## EJERCICIOS PROPUESTOS
1. Según el fragmento sobre Orlando y Monimia, ¿cómo se explican al final los sucesos sobrenaturales?
2. Resume en una o dos oraciones el párrafo del fragmento sobre Orlando y Monimia que comienza con "Hay varios párrafos de este tenor".
3. Por favor, escribe la continuación del fragmento sobre Orlando y Monimia a partir de su última oración.
── TEXTO DE LECTURA
Hay también menciones de lo sobrenatural; pero son solo conversaciones pequeña, no esenciales en modo alguno para la novela.
'Oh! no indeed,' sighed Monimia, 'but the chapel!' 'What of the chapel?' cried Orlando impatiently. 'It is haunted, you know, every night by the spirit of one of the Lady Raylands, who I know not how long ago died for love, and whose ghost now sits every night in the chancel, and sometimes walks round the house, and particularly along the galleries, at midnight, groaning and lamenting her fate.'
Orlando, laughing at her simplicity, cried, 'And who, my dear Monimia, who has violated thy natural good sense by teaching thee these ridiculous stories? "
Hay varios párrafos de este tenor sobre la existencia de los espiritus entre Orlando, el escéptico, y Monimia, quien antes vimos que cree ver uno; al rato los eventos sobrenaturales se explican con la presencia de unos contrabandistas ocultos en las criptas subterraneas de la casa.
────
── ENTRADAS REGISTRADAS
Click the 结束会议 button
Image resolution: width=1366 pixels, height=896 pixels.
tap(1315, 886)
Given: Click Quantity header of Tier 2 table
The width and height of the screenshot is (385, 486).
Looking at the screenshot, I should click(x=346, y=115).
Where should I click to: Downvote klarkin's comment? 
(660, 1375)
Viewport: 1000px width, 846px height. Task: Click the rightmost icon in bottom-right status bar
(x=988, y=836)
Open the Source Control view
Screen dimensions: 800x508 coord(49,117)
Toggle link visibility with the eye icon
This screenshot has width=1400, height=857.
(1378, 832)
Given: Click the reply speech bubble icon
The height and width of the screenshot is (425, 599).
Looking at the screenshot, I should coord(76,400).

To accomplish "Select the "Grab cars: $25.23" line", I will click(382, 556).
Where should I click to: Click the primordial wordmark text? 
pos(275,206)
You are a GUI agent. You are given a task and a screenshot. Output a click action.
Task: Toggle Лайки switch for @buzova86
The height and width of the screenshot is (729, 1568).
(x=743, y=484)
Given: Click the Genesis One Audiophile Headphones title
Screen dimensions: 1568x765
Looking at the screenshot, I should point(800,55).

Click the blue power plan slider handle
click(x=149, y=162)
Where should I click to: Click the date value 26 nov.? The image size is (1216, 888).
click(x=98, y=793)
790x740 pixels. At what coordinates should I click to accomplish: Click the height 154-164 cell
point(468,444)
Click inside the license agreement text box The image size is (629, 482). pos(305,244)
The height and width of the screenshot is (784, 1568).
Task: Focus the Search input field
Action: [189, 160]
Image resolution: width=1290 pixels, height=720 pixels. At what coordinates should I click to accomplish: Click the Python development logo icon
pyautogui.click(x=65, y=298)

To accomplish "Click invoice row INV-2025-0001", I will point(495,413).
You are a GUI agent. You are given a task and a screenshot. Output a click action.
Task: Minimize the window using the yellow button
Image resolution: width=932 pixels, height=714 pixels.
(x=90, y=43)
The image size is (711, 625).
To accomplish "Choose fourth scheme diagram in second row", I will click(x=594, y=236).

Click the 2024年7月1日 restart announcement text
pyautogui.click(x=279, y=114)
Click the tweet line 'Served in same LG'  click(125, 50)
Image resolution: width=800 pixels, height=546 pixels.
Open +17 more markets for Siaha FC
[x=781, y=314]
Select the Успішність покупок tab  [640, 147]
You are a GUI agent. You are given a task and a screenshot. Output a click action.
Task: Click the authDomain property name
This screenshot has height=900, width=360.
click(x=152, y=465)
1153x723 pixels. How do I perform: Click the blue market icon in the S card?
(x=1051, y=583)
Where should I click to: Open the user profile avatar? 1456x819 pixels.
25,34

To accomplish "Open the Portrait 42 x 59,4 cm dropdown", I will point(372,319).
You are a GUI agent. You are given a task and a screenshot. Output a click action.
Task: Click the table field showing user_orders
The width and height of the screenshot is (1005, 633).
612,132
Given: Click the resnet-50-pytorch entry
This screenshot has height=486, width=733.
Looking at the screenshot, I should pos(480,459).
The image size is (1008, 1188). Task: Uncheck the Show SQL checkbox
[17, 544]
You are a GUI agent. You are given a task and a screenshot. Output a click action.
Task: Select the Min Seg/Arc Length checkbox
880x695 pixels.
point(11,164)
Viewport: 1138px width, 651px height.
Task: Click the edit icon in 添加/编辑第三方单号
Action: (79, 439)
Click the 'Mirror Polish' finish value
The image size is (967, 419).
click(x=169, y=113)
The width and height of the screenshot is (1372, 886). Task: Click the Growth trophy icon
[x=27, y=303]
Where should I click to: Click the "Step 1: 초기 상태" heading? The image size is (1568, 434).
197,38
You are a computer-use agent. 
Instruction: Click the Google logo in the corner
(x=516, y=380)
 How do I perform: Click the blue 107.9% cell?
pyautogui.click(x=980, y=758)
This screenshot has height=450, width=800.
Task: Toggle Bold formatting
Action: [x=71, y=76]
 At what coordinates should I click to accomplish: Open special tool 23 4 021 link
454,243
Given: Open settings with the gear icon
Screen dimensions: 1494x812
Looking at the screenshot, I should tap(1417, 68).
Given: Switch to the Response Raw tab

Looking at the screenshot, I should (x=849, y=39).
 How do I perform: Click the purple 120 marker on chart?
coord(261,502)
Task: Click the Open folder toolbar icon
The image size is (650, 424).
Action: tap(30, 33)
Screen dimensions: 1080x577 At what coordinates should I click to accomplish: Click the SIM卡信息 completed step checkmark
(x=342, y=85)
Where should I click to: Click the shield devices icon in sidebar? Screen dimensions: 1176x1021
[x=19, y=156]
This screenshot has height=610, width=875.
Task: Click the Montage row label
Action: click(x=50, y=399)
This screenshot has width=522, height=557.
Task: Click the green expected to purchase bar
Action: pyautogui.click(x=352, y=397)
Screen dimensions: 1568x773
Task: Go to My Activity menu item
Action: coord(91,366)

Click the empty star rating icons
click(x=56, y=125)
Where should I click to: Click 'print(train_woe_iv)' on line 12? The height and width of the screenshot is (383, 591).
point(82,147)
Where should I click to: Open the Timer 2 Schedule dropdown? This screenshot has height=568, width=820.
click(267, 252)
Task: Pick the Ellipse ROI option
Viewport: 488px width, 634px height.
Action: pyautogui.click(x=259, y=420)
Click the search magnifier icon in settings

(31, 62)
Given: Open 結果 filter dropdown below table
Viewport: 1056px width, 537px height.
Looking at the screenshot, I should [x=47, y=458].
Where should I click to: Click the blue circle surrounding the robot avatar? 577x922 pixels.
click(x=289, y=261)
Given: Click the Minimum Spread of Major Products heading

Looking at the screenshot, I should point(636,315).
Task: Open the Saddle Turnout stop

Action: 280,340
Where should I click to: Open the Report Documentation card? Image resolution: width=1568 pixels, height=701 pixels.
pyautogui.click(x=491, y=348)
────
## RESPUESTAS ESCRITAS
1. Por la presencia de unos contrabandistas ocultos en las criptas subterráneas de la casa.

2. Orlando, el escéptico, y Monimia, que cree haber visto un espíritu, discuten en varios párrafos sobre la existencia de los espíritus. Más tarde, los sucesos sobrenaturales se explican por unos contrabandistas escondidos en las criptas subterráneas de la casa.

3.
Como vemos, hay una serie de temas analogos y armonicos con los de Radcliffe - se conoce la influencia importante que Charlotte Smith ejerció sobre ella- pero varia la intensidad de tratamiento: hay parrafos sobre la naturaleza que podrian haber sido escritos por la autora de Udolfo - pero son escasos y accesorios:
Just as he arrived at the water, from the deep gloom of the tall firs through which he passed, the moon appeared behind the opposite coppices, and threw her long line of trembling radiance on the water. It was a cold but clear evening, and, though early in November, the trees were not yet entirely stripped of their discoloured leaves: - a low wind sounded hollow through the firs and stone-pines over his head, and then faintly sighed among the reeds that crowded into the water: no other sound was heard, but, at distant intervals, the cry of the wild fowl concealed among them, or the dull murmur of the current, which was now low. Orlando had hardly ever felt himself so impressed with those feelings which inspire poetic effusions: - Nature appeared to pause, and to ask the turbulent and troubled heart of man, whether his silly pursuits were worth the toil he undertook for them? Peace and tranquility seemed here to have retired to a transient abode; and Orlando, as slowly he traversed the narrow path over ground made hollow by the roots of these old trees, stepped as lightly as if he feared to disturb them. Insensibly he began to compare this scene, the scenes he every day saw of rural beauty and rural content, with those into which his destiny was about to lead him - 'Oh, Monimia!' sighed he, 'why cannot I remain with thee in this my native country? How happy should I be to be allowed to cultivate one of the smallest of those farms which belong to the Rayland estate, and, comprising in thy society and that of my family all my felicity, have no wish but to live and die without reading that great book which they call the World! - Alas! shall I ever understand its language?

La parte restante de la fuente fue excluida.